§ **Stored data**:
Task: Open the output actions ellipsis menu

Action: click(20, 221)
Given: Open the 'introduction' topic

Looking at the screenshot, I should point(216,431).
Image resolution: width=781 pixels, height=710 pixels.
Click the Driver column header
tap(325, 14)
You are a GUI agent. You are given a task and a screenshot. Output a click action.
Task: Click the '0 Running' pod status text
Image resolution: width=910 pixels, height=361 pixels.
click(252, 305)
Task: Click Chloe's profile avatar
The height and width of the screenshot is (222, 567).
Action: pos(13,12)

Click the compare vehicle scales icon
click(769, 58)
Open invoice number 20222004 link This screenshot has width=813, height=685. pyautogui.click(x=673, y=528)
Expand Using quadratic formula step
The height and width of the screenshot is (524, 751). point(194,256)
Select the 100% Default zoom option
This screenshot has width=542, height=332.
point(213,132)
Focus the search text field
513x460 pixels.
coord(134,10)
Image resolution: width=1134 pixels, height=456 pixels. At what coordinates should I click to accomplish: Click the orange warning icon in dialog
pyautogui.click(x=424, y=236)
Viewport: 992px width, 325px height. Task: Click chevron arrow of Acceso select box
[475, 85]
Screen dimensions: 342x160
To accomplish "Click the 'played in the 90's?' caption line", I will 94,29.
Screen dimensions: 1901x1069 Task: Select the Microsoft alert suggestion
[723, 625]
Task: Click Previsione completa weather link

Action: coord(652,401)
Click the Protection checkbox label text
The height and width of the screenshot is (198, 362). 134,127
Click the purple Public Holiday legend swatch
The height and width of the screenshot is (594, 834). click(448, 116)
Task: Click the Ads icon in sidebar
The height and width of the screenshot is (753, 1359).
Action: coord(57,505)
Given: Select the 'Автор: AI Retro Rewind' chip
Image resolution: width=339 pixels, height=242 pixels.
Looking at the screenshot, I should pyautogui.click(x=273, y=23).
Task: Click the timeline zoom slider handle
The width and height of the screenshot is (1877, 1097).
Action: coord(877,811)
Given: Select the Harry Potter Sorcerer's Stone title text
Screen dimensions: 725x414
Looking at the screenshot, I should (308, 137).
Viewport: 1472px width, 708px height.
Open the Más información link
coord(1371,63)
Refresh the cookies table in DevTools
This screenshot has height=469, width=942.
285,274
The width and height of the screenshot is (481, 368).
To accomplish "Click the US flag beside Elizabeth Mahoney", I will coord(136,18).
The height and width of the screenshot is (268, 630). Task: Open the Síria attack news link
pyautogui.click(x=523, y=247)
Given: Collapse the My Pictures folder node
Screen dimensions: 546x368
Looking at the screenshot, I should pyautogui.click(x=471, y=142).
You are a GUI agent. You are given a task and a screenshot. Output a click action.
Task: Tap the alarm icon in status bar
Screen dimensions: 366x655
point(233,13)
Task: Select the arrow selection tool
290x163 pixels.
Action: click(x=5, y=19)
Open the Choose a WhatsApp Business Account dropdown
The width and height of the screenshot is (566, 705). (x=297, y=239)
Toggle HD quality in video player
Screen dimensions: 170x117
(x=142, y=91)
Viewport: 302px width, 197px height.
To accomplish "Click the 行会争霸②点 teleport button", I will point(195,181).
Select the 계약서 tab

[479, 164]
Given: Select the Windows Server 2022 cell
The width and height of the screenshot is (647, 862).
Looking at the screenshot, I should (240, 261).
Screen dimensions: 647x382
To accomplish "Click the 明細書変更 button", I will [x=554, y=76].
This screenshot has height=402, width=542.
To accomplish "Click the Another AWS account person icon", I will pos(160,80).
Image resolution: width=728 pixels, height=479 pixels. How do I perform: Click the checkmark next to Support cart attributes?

§ **WRITTEN EXERCISE**:
Return all of the stored items above verbatim, keeping their original order.

§ **THE RESPONSE**:
Task: Open the output actions ellipsis menu

Action: click(20, 221)
Given: Open the 'introduction' topic

Looking at the screenshot, I should point(216,431).
Image resolution: width=781 pixels, height=710 pixels.
Click the Driver column header
tap(325, 14)
You are a GUI agent. You are given a task and a screenshot. Output a click action.
Task: Click the '0 Running' pod status text
Image resolution: width=910 pixels, height=361 pixels.
click(252, 305)
Task: Click Chloe's profile avatar
The height and width of the screenshot is (222, 567).
Action: pos(13,12)

Click the compare vehicle scales icon
click(769, 58)
Open invoice number 20222004 link This screenshot has width=813, height=685. pyautogui.click(x=673, y=528)
Expand Using quadratic formula step
The height and width of the screenshot is (524, 751). point(194,256)
Select the 100% Default zoom option
This screenshot has width=542, height=332.
point(213,132)
Focus the search text field
513x460 pixels.
coord(134,10)
Image resolution: width=1134 pixels, height=456 pixels. At what coordinates should I click to accomplish: Click the orange warning icon in dialog
pyautogui.click(x=424, y=236)
Viewport: 992px width, 325px height. Task: Click chevron arrow of Acceso select box
[475, 85]
Screen dimensions: 342x160
To accomplish "Click the 'played in the 90's?' caption line", I will 94,29.
Screen dimensions: 1901x1069 Task: Select the Microsoft alert suggestion
[723, 625]
Task: Click Previsione completa weather link

Action: coord(652,401)
Click the Protection checkbox label text
The height and width of the screenshot is (198, 362). 134,127
Click the purple Public Holiday legend swatch
The height and width of the screenshot is (594, 834). click(448, 116)
Task: Click the Ads icon in sidebar
The height and width of the screenshot is (753, 1359).
Action: coord(57,505)
Given: Select the 'Автор: AI Retro Rewind' chip
Image resolution: width=339 pixels, height=242 pixels.
Looking at the screenshot, I should pyautogui.click(x=273, y=23).
Task: Click the timeline zoom slider handle
The width and height of the screenshot is (1877, 1097).
Action: coord(877,811)
Given: Select the Harry Potter Sorcerer's Stone title text
Screen dimensions: 725x414
Looking at the screenshot, I should (308, 137).
Viewport: 1472px width, 708px height.
Open the Más información link
coord(1371,63)
Refresh the cookies table in DevTools
This screenshot has height=469, width=942.
285,274
The width and height of the screenshot is (481, 368).
To accomplish "Click the US flag beside Elizabeth Mahoney", I will coord(136,18).
The height and width of the screenshot is (268, 630). Task: Open the Síria attack news link
pyautogui.click(x=523, y=247)
Given: Collapse the My Pictures folder node
Screen dimensions: 546x368
Looking at the screenshot, I should pyautogui.click(x=471, y=142).
You are a GUI agent. You are given a task and a screenshot. Output a click action.
Task: Tap the alarm icon in status bar
Screen dimensions: 366x655
point(233,13)
Task: Select the arrow selection tool
290x163 pixels.
Action: click(x=5, y=19)
Open the Choose a WhatsApp Business Account dropdown
The width and height of the screenshot is (566, 705). (x=297, y=239)
Toggle HD quality in video player
Screen dimensions: 170x117
(x=142, y=91)
Viewport: 302px width, 197px height.
To accomplish "Click the 行会争霸②点 teleport button", I will point(195,181).
Select the 계약서 tab

[479, 164]
Given: Select the Windows Server 2022 cell
The width and height of the screenshot is (647, 862).
Looking at the screenshot, I should (240, 261).
Screen dimensions: 647x382
To accomplish "Click the 明細書変更 button", I will [x=554, y=76].
This screenshot has height=402, width=542.
To accomplish "Click the Another AWS account person icon", I will pos(160,80).
Image resolution: width=728 pixels, height=479 pixels. How do I perform: Click the checkmark next to Support cart attributes?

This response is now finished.